Here is an idea for client visual.

Here is an idea for client visual.

[img width=753 height=264]http://oi61.tinypic.com/2dvtsgn.jpg[/img]

"Opens up NEM Marketplace" is a provider opening up that market place for the client to click and subscribe. any security consideration here?

Here is an idea for client visual.

[img width=753 height=264]http://oi61.tinypic.com/2dvtsgn.jpg[/img]

"Opens up NEM Marketplace" is a provider opening up that market place for the client to click and subscribe. any security consideration here?

Needs to be thought through. If a click is enough it's always a security risk. XSRF could maybe be a problem there. At the very least entering the pwd again should be required.

by marketplace i mean something like digital goods store that nxt has. a blockchain digital marketplace.

We could extend this digital signature thing to also signing files, encrypting text/files/data with someone elses public key, and decrypting data with my own secret key.
So if someone wants to send me a large file and knows my nem address, he can encrypt it, send it over unsecure channel, dropbox or whatever and only i with my passphrase can decrypt it.
Would be an awesome feature ( in my view ) to have this in NCC in a simple gui, and all of the hardcore crypto stuff is already implemented anyway.

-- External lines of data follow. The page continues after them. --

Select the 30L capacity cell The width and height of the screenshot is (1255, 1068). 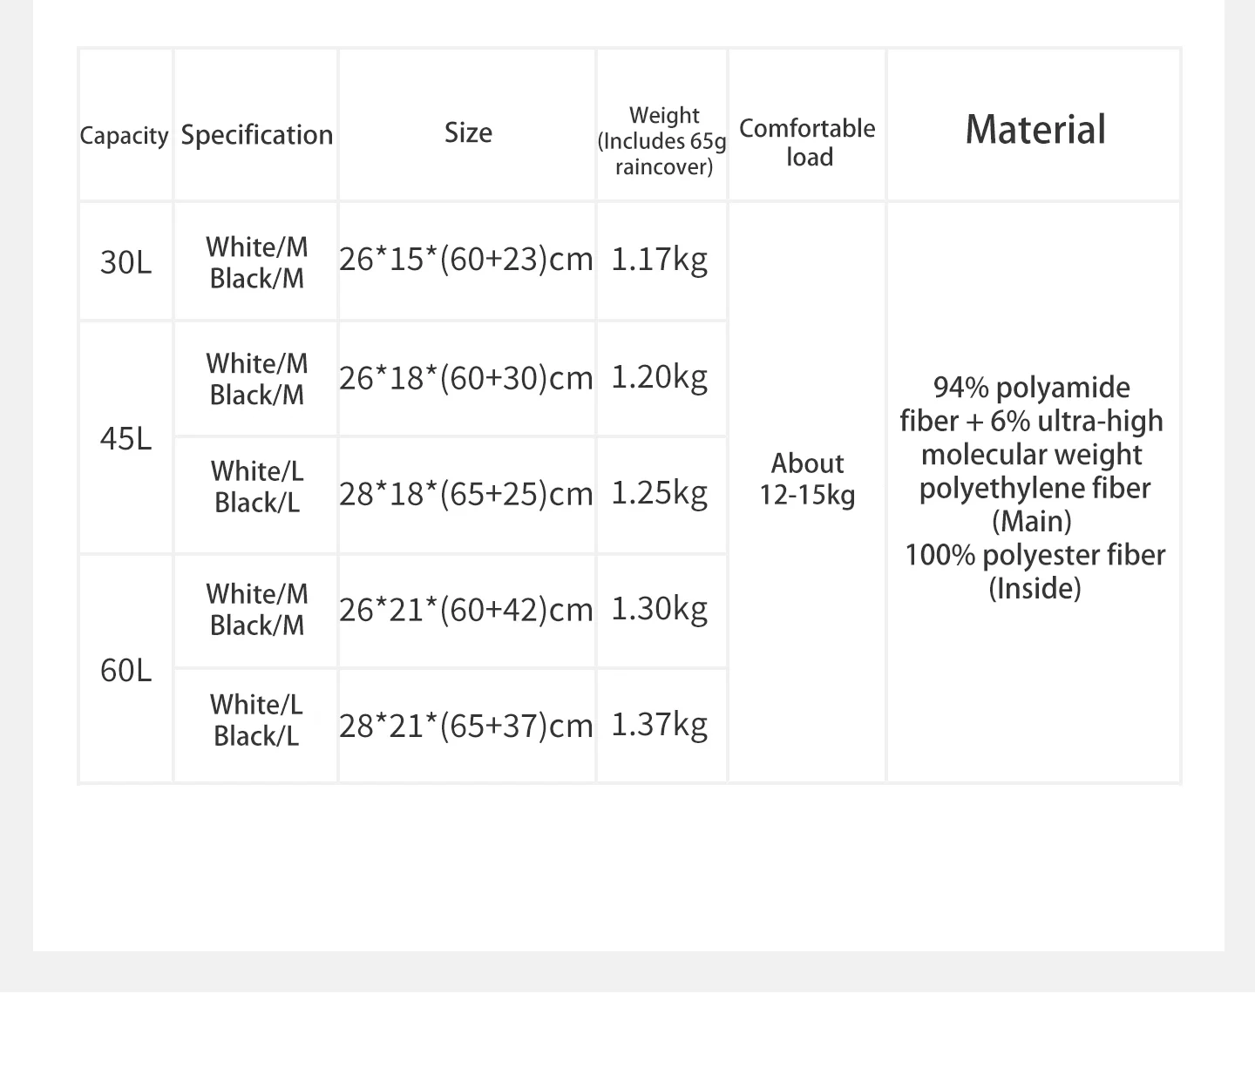[126, 262]
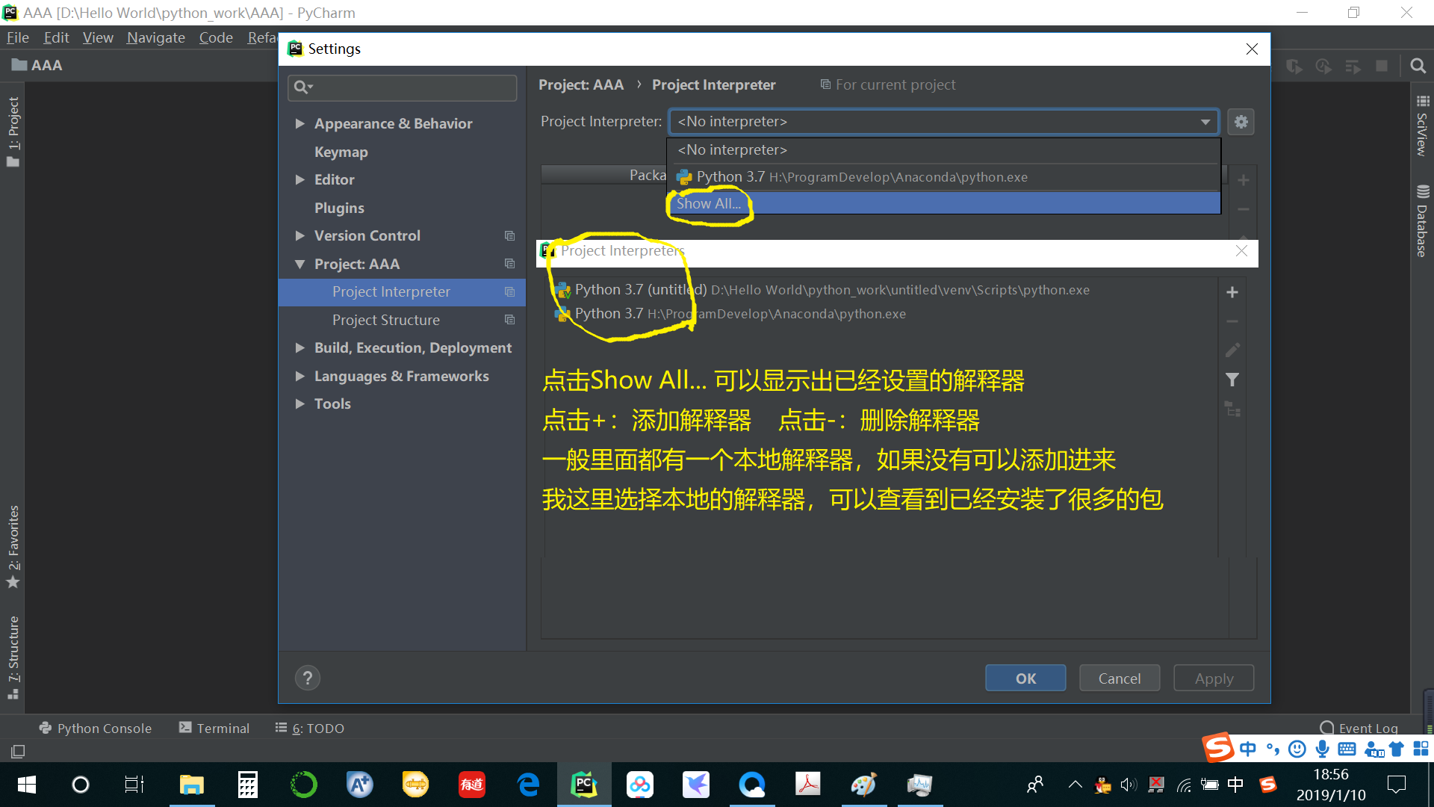The height and width of the screenshot is (807, 1434).
Task: Click the search magnifier in the top toolbar
Action: [1418, 66]
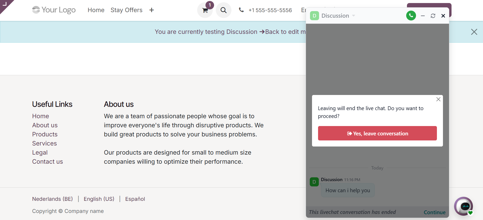Open the Stay Offers menu item

coord(126,10)
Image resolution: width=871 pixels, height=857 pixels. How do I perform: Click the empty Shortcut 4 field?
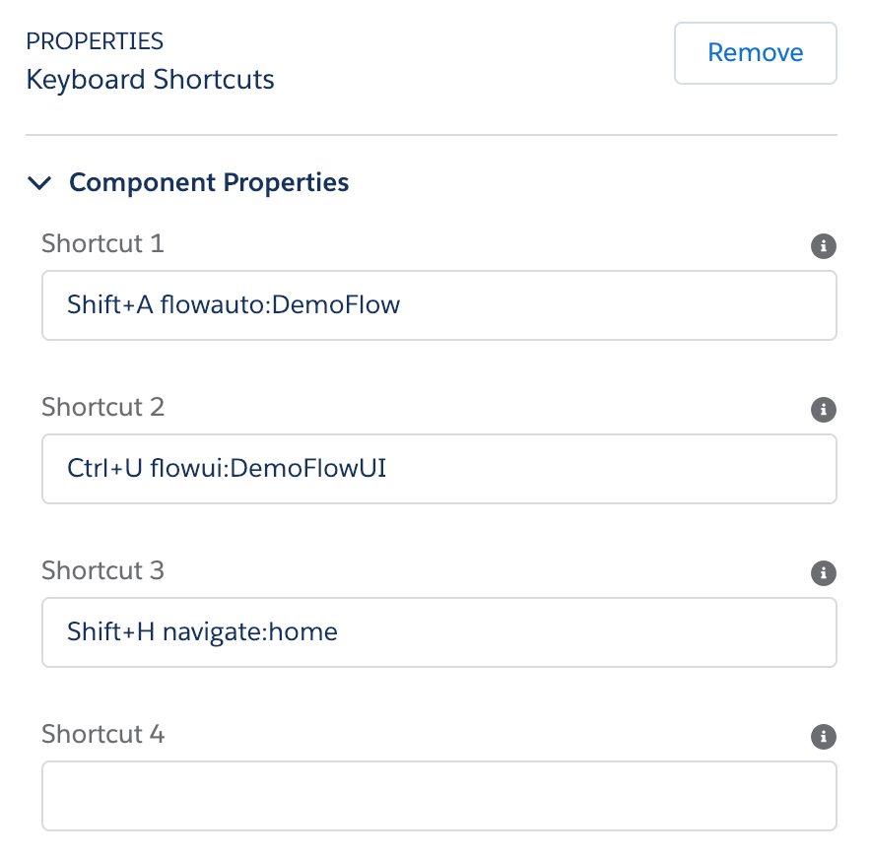coord(438,795)
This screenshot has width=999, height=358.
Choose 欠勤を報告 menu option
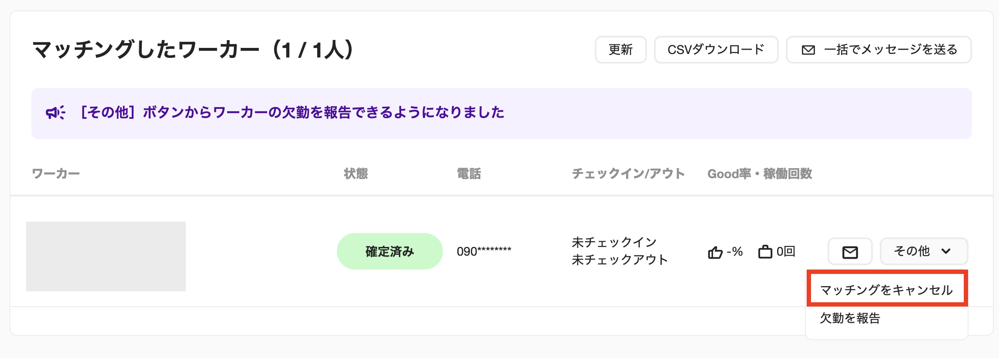tap(850, 318)
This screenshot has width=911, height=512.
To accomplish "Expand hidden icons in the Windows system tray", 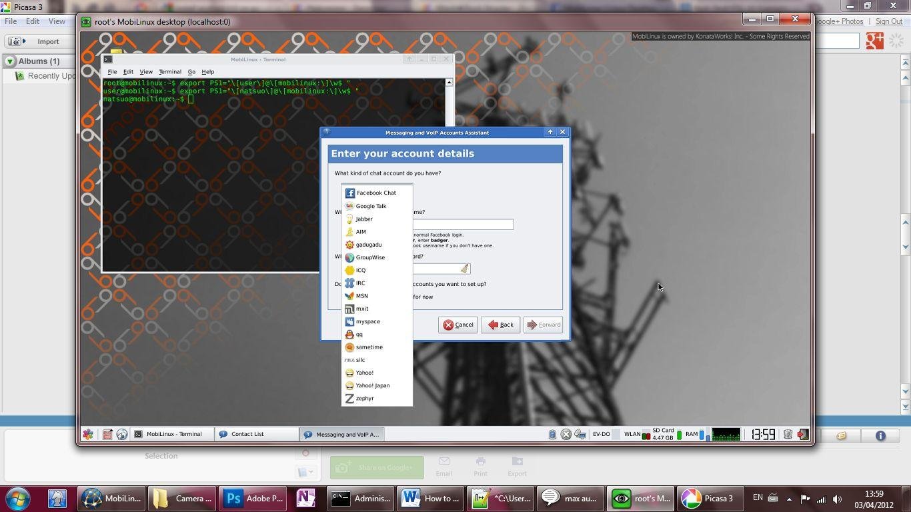I will (x=788, y=498).
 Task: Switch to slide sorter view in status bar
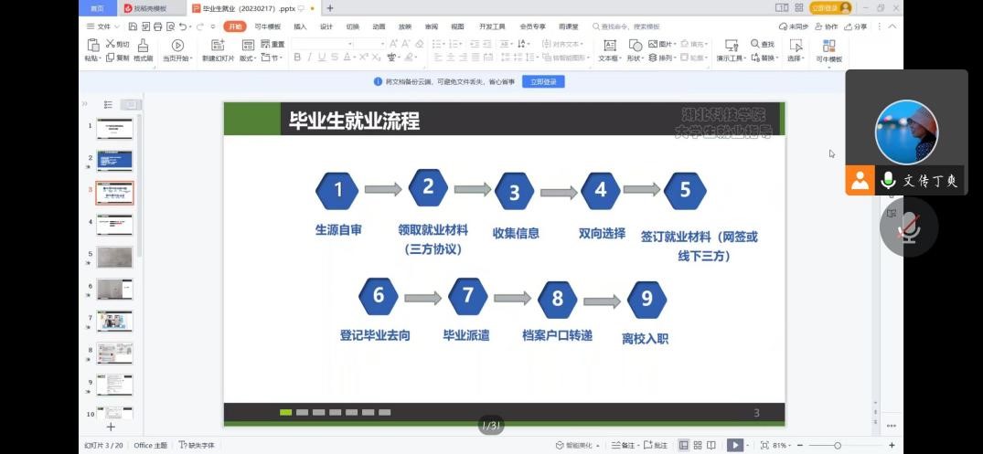(x=698, y=445)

We could extend this digital signature thing to also signing files, encrypting text/files/data with someone elses public key, and decrypting data with my own secret key.
So if someone wants to send me a large file and knows my nem address, he can encrypt it, send it over unsecure channel, dropbox or whatever and only i with my passphrase can decrypt it.
Would be an awesome feature ( in my view ) to have this in NCC in a simple gui, and all of the hardcore crypto stuff is already implemented anyway.

This is a possibility. I am glad people are beginning to work on thinking what's nxt, I mean NEM.  ;D

by marketplace i mean something like digital goods store that nxt has. a blockchain digital marketplace.

I still think it should be user initiated, not provider initiated. I am not sure, honestly, but I believe it should  not be just a "click" at the provider's website. It doesn't make sense, security wise.

Edit: I would do it this way. Click on the "subscribe" button, Provider account key pops up. User copies address and launches its wallet. Paste the address and send off in the transaction menu. Copies transaction ID and fills in the form in the provider menu and press submit. Done!

Round about way, but sure to be more secure.